Em Busca do Significado Perdido
A busca das marcas por mais relevância na vida das pessoas
As pessoas não se importariam se 73% das marcas sumissem amanhã. É um dos dados da pesquisa Meaningful Brands, do grupo Havas Media. A pesquisa é interessante pois ela avalia o impacto das marcas no bem-estar das pessoas, e o quanto elas vem trazendo ou não benefício e mais significado para a vida delas. Para isso, as marcas são avaliadas em 3 níveis: outputs de produto (se tem qualidade, inovação, preço justo etc), atributos pessoais (contribuições nos aspectos físicos, sociais, intelectuais, entre outros) e atributos coletivos (papel que exerce na comunidade, meio-ambiente, economia etc).
Não vou entrar nos detalhes e números da pesquisa, pois ela é bastante extensa, mas gostaria de me deter no conceito sobre o qual ela se baseia:
No início, avaliávamos as marcas apenas pelas suas funções utilitárias, de modo que o discurso delas era muito mais racional e menos emocional. Com o aumento vertiginoso de opções e versões de um mesmo produto, as marcas passaram a criar novos discursos para se diferenciar. Mensagens mais emocionais e aspiracionais, buscando atingir necessidades individuais, como Champniss e Rodes Vila definem no livro “Brand Valued”, necessidades hedonísticas baseadas nos 3 Fs: fantasies, feelings and fun (fantasias, sentimentos e diversão).
Essa fase durou bastante tempo e ainda vivemos resquícios dela, mas o que estamos observando, esse discurso já não é mais suficiente. Cada vez menos vemos diferenças entre marcas concorrentes. E como a pesquisa mostra, ficamos mais cínicos com relação a elas. Cada vez mais as marcas se parecem e fica difícil responder se existiria alguma marca que nos importaríamos caso sumisse. Eu mesma conto nos dedos de uma mão, as marcas que tem realmente relevância na minha vida.
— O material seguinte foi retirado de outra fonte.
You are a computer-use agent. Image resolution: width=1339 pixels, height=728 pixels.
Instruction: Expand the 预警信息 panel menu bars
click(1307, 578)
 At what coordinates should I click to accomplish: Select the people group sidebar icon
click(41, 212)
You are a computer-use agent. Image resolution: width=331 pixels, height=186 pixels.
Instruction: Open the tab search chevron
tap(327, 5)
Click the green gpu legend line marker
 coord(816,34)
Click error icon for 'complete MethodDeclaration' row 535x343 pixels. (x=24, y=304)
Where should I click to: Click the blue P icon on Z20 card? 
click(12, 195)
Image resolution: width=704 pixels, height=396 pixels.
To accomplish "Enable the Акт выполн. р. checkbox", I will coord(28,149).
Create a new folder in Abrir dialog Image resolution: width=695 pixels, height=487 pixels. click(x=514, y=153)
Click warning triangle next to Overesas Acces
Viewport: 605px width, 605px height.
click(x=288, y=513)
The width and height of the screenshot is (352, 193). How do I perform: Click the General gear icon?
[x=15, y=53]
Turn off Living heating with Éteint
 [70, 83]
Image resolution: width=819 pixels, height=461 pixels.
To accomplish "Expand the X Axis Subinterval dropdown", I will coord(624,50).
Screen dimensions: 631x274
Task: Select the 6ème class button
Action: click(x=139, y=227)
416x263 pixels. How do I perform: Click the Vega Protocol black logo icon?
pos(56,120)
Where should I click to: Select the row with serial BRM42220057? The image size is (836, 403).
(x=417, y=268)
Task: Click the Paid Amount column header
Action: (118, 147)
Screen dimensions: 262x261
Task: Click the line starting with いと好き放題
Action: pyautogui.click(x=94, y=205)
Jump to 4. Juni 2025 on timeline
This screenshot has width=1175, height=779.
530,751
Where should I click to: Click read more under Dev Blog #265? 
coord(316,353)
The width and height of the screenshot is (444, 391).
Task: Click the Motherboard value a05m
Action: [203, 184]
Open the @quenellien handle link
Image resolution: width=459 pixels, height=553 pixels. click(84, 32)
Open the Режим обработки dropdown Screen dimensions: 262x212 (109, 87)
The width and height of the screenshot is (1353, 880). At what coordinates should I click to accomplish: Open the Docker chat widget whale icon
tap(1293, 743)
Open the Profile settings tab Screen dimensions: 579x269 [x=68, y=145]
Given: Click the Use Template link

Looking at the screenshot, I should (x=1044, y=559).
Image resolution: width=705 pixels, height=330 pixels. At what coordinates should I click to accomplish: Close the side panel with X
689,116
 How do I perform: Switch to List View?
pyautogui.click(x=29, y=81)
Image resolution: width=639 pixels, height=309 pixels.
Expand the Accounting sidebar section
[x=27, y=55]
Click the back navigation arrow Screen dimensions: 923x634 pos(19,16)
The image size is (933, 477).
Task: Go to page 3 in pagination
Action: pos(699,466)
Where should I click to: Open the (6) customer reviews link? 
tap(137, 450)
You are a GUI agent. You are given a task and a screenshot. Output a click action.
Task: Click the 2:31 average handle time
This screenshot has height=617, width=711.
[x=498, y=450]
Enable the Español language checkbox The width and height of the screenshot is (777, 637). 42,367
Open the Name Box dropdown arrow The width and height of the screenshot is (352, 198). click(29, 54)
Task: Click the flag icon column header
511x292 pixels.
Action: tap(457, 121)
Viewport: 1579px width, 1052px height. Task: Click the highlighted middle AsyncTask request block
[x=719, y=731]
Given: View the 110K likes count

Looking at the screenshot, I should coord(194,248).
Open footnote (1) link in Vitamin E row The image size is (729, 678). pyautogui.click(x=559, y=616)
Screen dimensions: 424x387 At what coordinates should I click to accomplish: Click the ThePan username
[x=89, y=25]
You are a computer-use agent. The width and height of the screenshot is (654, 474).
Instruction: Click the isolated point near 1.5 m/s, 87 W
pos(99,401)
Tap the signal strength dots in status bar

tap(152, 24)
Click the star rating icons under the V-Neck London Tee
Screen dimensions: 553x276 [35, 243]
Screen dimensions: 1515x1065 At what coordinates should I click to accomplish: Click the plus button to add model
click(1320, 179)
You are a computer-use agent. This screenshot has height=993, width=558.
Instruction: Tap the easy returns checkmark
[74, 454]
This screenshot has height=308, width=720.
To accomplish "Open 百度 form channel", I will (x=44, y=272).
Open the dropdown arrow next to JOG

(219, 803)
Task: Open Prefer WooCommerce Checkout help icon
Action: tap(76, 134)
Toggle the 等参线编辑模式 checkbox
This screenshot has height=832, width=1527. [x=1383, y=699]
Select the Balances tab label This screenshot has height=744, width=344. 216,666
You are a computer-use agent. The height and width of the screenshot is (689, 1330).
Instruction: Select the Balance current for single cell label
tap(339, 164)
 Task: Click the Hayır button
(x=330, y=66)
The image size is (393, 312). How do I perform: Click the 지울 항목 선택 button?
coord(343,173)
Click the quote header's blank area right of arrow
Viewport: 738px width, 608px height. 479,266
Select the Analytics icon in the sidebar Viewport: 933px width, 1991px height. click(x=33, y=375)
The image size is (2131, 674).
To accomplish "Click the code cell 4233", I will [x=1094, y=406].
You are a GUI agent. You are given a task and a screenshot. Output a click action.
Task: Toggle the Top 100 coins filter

E é por isso que chegamos a terceira fase das marcas, esta em que elas precisam ter um papel mais significativo, tanto do ponto-de-vista individual quanto coletivo. Segundo a pesquisa, 76% dos brasileiros acham que as empresas devem se envolver ativamente para resolver questões sociais e ambientais, além de ter um papel relevante na melhoria da qualidade de vida de seus consumidores. Hoje, as pessoas esperam que as marcas tenham uma preocupação além de apenas gerar lucro para seus investidores.
Usando um exemplo simples, se antes as pessoas compravam uma maçã para matar a fome, em um segundo momento, passaram a escolher a marca de maçã porque era consumida por alguém famoso ou porque conferia status. Hoje, esperam que essa marca a ensinem alguma receita com a maçã, que tenha embalagem biodegradável ou que a produtora ajude a comunidade local e que tenha toda a cadeia de produção sustentável.
Se antes o foco era “fantasias, sentimentos e diversão”, é necessário construir “confiança, diálogo e pensamento compartilhado”, eixos centrais do capital social.
Na teoria, tudo parece bonito, mas sabemos que na prática não é bem assim. Embora as pessoas esperem isso das marcas, a partir do momento que a grana aperta, elas acabam escolhendo a mais conveniente, que cabe no bolso. Ou ainda, optam pela marca que todos estão usando, independente da sua proposta de valor. Porém, sabemos que isso não se sustenta a longo prazo, e muitas marcas globais tem falhado na proposta de devolver algo em termos humanos e coletivos.
Por que isso importa? O que estamos propondo é uma mudança de pensamento. Por que não usar nossa criatividade e conhecimento para construir marcas mais relevante em termos humanos e sociais? As 25 marcas que melhor performaram no índice da pesquisa Meaningful Brands, superam em valor a média de mercado em 120%.
Ser relevante também é lucrativo. E se é assim, por que não investir tempo e dedicação em campanhas, ações e projetos que façam a diferença na vida de alguém, e que a propósito, também ajudam a construir marca e vender produtos. Criando assim, relacionamentos com mais significado, não apenas entre marcas e empresas, mas entre pessoas.